Enamel phenotypes can be subtle and variable (as can systemic phenotypes), making the classification of hereditary enamel defects into syndromic and non-syndromic challenging, and terminology is used inconsistently in the literature
[27][46]. In this overview, conditions are categorized using Online Mendelian Inheritance in Man designations along with genotype and phenotype information that has been augmented by searches in the literature to help clarify descriptions of phenotypes and molecular etiology.
Genes known to be associated with hereditary enamel defects code for proteins with diverse functions such as transcription factors, growth factors, extracellular matrix proteins, ion channels, cell structure and cell motility proteins
[16]. The physiology of the ameloblasts and surrounding cells is regulated by genes that are critical for normal cellular function as well as those required for the unique processes of amelogenesis. For example, ameloblasts express genes coding for cellular connections and channels for shuttling ions and water, which help create the microenvironment necessary for enamel mineralization
[36]. Given the diversity of proteins and functions necessary for the creation of enamel, it is not surprising that there are myriad genetic causes of enamel defects.
4. Environmental Etiologies of Developmental Defects of Enamel
Developmental enamel defects that result from environmental causes are numerous in etiology and are diverse in phenotype. Given the timing, orchestration, and regulation of enamel formation, it is not surprising that the amount, composition, and structure of enamel can be perturbed by environmental stressors
[47]. The teeth involved and the extent and characteristics of DDE are influenced by the timing of the event in relationship to the developmental stage of enamel, the duration, magnitude and type of stressor. Opacities and hypomineralization defects of the enamel are seen most often with enamel hypoplasia being less common based on epidemiological studies
[22][47]. Excellent reviews on the topic of environmental etiologies of enamel defects have been published
[17][48][49]. A recent scoping review identified 114 factors associated with DDE
[17]. Factors associated with DDE can be clustered or grouped according to timing of the environmental exposure (i.e., prenatal, neonatal, postnatal) and by the type of stressor or mechanism of cellular insult (i.e., metabolism, blood supply, hypoxia, immune response, xenobiotic)

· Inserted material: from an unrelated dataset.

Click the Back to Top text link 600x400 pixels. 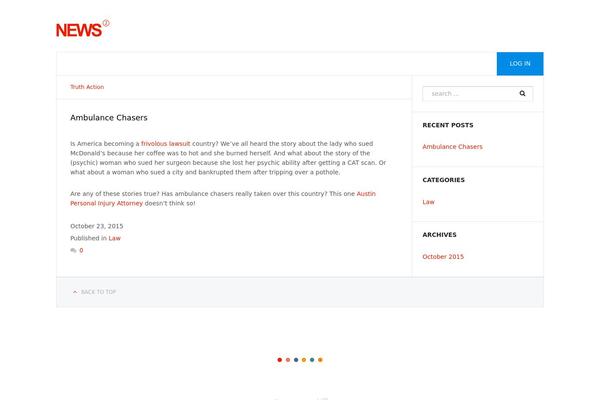click(x=98, y=292)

[17][50]. One of the most studied and most common DDEs is dental fluorosis that results from ingesting excessive fluoride during the time of enamel formation. The prevalence of dental fluorosis varies in populations around the globe with very mild and above fluorosis reportedly affecting about 60% of the population in the United States
[51]. Fluoride exposure can affect cellular physiology and the enamel mineral composition and structure in a dose-dependent manner
[52][53][54][55]. The enamel phenotype varies from mild opacities to severe hypomineralization that results in enamel discoloration, fracturing, and loss
[56][57]. While the cause of dental fluorosis is due to consumption and systemic exposure to fluoride, the exact mechanisms leading to the enamel defect and phenotype continue to be investigated. The contribution of genetics to the risk and resistance for developing dental fluorosis was observed in animals and has subsequently been increasingly studied in humans
[58]. This will be explored further in the following section on gene interactions with environmental exposures.

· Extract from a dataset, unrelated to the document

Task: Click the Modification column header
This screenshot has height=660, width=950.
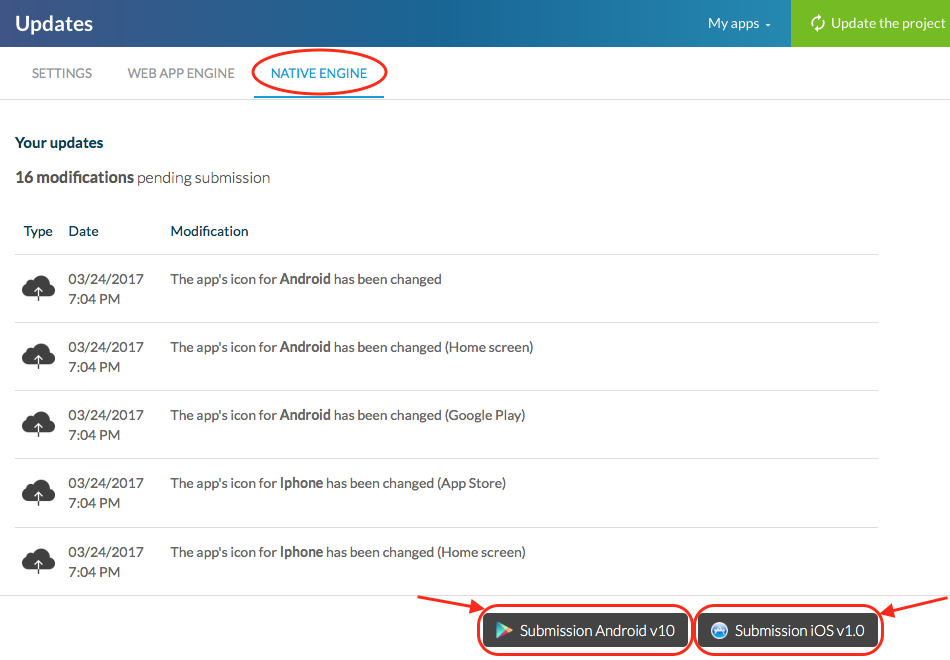Action: pyautogui.click(x=209, y=231)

Molar hypomineralization (MH), commonly referred to as molar–incisor hypomineralization, is a DDE associated with a variety of environmental etiologies including childhood illnesses that occurs between birth and 3 years of age
[59][60][61]. Maternal illness is associated with MH, indicating that prenatal stressors can play a role as well as perinatal and postnatal factors such as prematurity, caesarean section birth, kidney disease, urinary tract infection, and gastric disorders, to name a few
[62]. The prevalence varies between populations with a worldwide average prevalence of 13%
[63][64][65]. The enamel phenotype varies from mild (enamel opacity and discoloration) to severe (marked hypomineralization with enamel loss upon tooth eruption)
[66][67]. Hypomineralization of the primary second molars is associated with hypomineralization of the first permanent molars
[68]. It has been suggested in a number of studies that the etiology and variability of phenotype associated with MH may be influenced by a variety of genetic factors
[69][70][71]. Given the broad influence of genetics and genetic variation in the human genome and gene environment interactions, it is becoming generally accepted that MH is a complex condition resulting from a combination of environmental and genetic factors
[72]. Gene–environment interactions such as those involved in conditions such as fluorosis and MH will be further reviewed in the following section of enamel development and epigenetics.
5. Gene and Environment Interactions Influencing Enamel Development
It is now believed that most human phenotypes have both a genetic and environmental contribution, although the understanding of those contributions and the genetics-to-phenotypes relationship is far from complete
[73]. The traits that the researchers observe clinically are the result of a variety of interactions and mechanisms resulting from gene–gene and gene–environment interactions (G x E). For some developmental defects in humans, the relationships of G x E are much clearer than they are for tooth development and enamel formation. The mechanisms for gene–gene interactions and G X E that can modify development are diverse and include environmental exposure of a substance with specific proteins, disruption of signaling pathways, epigenetics and microRNA modification
[74]. How much contribution is genetic versus environment varies from one phenotype to another and has been investigated using a variety of methodological approaches. For example, there is 100% concordance for fetal alcohol syndrome in monozygotic twins compared with 64% in dizygotic twins, indicating genetic modulation of this clinical outcome
[75]. Twin studies assessing enamel defects show varying results as to the contribution of heritability to the enamel phenotype
[76][77][78]. Two twin studies assessing enamel defects in the primary dentition show conflicting results as to twin concordance
[76][77]. A study of MH involving the first permanent molars suggested greater concordance of the trait in twins but also greater risk associated with environmental determinants, including family income level and gestational hemorrhage
[78]. The influence of genetic variation has been investigated for several DDE including fluorosis and MH.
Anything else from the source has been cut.